WHAT YOU NEED TO DO: Output all of the entries exactly as written.

────────────────────

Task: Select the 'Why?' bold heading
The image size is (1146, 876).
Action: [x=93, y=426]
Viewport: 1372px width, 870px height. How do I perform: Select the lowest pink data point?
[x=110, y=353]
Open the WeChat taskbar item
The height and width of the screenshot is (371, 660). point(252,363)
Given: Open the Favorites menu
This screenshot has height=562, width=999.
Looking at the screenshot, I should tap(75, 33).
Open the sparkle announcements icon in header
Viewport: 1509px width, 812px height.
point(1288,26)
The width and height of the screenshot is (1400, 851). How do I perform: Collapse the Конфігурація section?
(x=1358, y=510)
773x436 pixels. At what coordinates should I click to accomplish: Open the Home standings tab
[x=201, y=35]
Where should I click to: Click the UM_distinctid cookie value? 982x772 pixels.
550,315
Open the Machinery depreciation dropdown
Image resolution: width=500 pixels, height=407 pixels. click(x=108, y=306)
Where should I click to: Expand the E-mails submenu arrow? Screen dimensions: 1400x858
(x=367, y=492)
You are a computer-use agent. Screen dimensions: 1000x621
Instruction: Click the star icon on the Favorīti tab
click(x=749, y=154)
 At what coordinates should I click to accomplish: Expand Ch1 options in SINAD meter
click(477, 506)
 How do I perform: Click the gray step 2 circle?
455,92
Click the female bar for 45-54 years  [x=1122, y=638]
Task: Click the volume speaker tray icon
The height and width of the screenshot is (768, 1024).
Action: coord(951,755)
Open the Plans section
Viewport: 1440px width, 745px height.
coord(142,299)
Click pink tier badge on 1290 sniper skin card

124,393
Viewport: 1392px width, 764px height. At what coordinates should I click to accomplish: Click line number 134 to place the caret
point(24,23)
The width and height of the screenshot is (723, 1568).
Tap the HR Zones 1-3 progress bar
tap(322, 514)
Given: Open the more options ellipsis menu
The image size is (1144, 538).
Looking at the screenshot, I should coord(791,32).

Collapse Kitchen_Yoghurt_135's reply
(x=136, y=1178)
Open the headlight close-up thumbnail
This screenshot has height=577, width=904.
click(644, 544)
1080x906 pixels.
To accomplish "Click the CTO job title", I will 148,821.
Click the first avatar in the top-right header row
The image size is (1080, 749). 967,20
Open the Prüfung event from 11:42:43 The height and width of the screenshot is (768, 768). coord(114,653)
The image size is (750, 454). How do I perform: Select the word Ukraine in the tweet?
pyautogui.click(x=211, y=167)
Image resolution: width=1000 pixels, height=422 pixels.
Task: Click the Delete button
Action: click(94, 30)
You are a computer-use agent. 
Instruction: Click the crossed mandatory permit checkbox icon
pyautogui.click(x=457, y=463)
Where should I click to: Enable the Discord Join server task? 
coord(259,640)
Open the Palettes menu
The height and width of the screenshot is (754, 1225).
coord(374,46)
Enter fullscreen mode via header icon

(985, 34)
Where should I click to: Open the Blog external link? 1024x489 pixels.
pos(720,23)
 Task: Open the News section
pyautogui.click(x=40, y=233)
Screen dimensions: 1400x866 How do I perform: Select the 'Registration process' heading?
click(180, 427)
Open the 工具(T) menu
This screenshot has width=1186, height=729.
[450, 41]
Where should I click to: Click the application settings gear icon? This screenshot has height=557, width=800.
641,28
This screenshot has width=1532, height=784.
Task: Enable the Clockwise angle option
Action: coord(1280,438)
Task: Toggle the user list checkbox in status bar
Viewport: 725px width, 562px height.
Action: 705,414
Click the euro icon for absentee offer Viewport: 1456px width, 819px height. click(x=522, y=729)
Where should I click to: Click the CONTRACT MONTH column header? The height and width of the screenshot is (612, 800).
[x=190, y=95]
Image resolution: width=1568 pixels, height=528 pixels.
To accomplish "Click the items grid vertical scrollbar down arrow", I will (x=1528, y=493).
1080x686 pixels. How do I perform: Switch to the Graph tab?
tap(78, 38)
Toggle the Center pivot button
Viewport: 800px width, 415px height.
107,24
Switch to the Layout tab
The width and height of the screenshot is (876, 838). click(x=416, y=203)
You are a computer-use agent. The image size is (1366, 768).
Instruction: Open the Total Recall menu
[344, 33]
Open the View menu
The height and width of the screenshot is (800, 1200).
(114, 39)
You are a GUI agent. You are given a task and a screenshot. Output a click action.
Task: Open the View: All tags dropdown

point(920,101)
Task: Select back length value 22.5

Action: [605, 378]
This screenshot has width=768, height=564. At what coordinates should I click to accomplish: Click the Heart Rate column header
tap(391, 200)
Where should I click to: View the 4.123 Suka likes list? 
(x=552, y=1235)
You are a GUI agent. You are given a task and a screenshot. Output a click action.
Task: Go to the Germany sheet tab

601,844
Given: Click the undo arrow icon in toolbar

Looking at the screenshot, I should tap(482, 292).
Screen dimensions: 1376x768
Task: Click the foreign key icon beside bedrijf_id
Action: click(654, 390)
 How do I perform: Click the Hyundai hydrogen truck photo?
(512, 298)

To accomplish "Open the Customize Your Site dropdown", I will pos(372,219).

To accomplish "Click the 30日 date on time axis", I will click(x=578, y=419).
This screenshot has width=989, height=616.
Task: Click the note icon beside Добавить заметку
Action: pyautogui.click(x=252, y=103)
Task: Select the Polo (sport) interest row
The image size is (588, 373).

────────────────────

OUTPUT OF THE EXERCISE:
Task: Select the 'Why?' bold heading
The image size is (1146, 876).
Action: [x=93, y=426]
Viewport: 1372px width, 870px height. How do I perform: Select the lowest pink data point?
[x=110, y=353]
Open the WeChat taskbar item
The height and width of the screenshot is (371, 660). point(252,363)
Given: Open the Favorites menu
This screenshot has height=562, width=999.
Looking at the screenshot, I should tap(75, 33).
Open the sparkle announcements icon in header
Viewport: 1509px width, 812px height.
point(1288,26)
The width and height of the screenshot is (1400, 851). How do I perform: Collapse the Конфігурація section?
(x=1358, y=510)
773x436 pixels. At what coordinates should I click to accomplish: Open the Home standings tab
[x=201, y=35]
Where should I click to: Click the UM_distinctid cookie value? 982x772 pixels.
550,315
Open the Machinery depreciation dropdown
Image resolution: width=500 pixels, height=407 pixels. click(x=108, y=306)
Where should I click to: Expand the E-mails submenu arrow? Screen dimensions: 1400x858
(x=367, y=492)
You are a computer-use agent. Screen dimensions: 1000x621
Instruction: Click the star icon on the Favorīti tab
click(x=749, y=154)
 At what coordinates should I click to accomplish: Expand Ch1 options in SINAD meter
click(477, 506)
 How do I perform: Click the gray step 2 circle?
455,92
Click the female bar for 45-54 years  [x=1122, y=638]
Task: Click the volume speaker tray icon
The height and width of the screenshot is (768, 1024).
Action: coord(951,755)
Open the Plans section
Viewport: 1440px width, 745px height.
coord(142,299)
Click pink tier badge on 1290 sniper skin card

124,393
Viewport: 1392px width, 764px height. At what coordinates should I click to accomplish: Click line number 134 to place the caret
point(24,23)
The width and height of the screenshot is (723, 1568).
Tap the HR Zones 1-3 progress bar
tap(322, 514)
Given: Open the more options ellipsis menu
The image size is (1144, 538).
Looking at the screenshot, I should coord(791,32).

Collapse Kitchen_Yoghurt_135's reply
(x=136, y=1178)
Open the headlight close-up thumbnail
This screenshot has height=577, width=904.
click(644, 544)
1080x906 pixels.
To accomplish "Click the CTO job title", I will 148,821.
Click the first avatar in the top-right header row
The image size is (1080, 749). 967,20
Open the Prüfung event from 11:42:43 The height and width of the screenshot is (768, 768). coord(114,653)
The image size is (750, 454). How do I perform: Select the word Ukraine in the tweet?
pyautogui.click(x=211, y=167)
Image resolution: width=1000 pixels, height=422 pixels.
Task: Click the Delete button
Action: click(94, 30)
You are a computer-use agent. 
Instruction: Click the crossed mandatory permit checkbox icon
pyautogui.click(x=457, y=463)
Where should I click to: Enable the Discord Join server task? 
coord(259,640)
Open the Palettes menu
The height and width of the screenshot is (754, 1225).
coord(374,46)
Enter fullscreen mode via header icon

(985, 34)
Where should I click to: Open the Blog external link? 1024x489 pixels.
pos(720,23)
 Task: Open the News section
pyautogui.click(x=40, y=233)
Screen dimensions: 1400x866 How do I perform: Select the 'Registration process' heading?
click(180, 427)
Open the 工具(T) menu
This screenshot has width=1186, height=729.
[450, 41]
Where should I click to: Click the application settings gear icon? This screenshot has height=557, width=800.
641,28
This screenshot has width=1532, height=784.
Task: Enable the Clockwise angle option
Action: coord(1280,438)
Task: Toggle the user list checkbox in status bar
Viewport: 725px width, 562px height.
Action: 705,414
Click the euro icon for absentee offer Viewport: 1456px width, 819px height. click(x=522, y=729)
Where should I click to: Click the CONTRACT MONTH column header? The height and width of the screenshot is (612, 800).
[x=190, y=95]
Image resolution: width=1568 pixels, height=528 pixels.
To accomplish "Click the items grid vertical scrollbar down arrow", I will (x=1528, y=493).
1080x686 pixels. How do I perform: Switch to the Graph tab?
tap(78, 38)
Toggle the Center pivot button
Viewport: 800px width, 415px height.
107,24
Switch to the Layout tab
The width and height of the screenshot is (876, 838). click(x=416, y=203)
You are a computer-use agent. The image size is (1366, 768).
Instruction: Open the Total Recall menu
[344, 33]
Open the View menu
The height and width of the screenshot is (800, 1200).
(114, 39)
You are a GUI agent. You are given a task and a screenshot. Output a click action.
Task: Open the View: All tags dropdown

point(920,101)
Task: Select back length value 22.5

Action: [605, 378]
This screenshot has width=768, height=564. At what coordinates should I click to accomplish: Click the Heart Rate column header
tap(391, 200)
Where should I click to: View the 4.123 Suka likes list? 
(x=552, y=1235)
You are a GUI agent. You are given a task and a screenshot. Output a click action.
Task: Go to the Germany sheet tab

601,844
Given: Click the undo arrow icon in toolbar

Looking at the screenshot, I should tap(482, 292).
Screen dimensions: 1376x768
Task: Click the foreign key icon beside bedrijf_id
Action: click(654, 390)
 How do I perform: Click the Hyundai hydrogen truck photo?
(512, 298)

To accomplish "Open the Customize Your Site dropdown", I will pos(372,219).

To accomplish "Click the 30日 date on time axis", I will click(x=578, y=419).
This screenshot has width=989, height=616.
Task: Click the note icon beside Добавить заметку
Action: pyautogui.click(x=252, y=103)
Task: Select the Polo (sport) interest row
The image size is (588, 373).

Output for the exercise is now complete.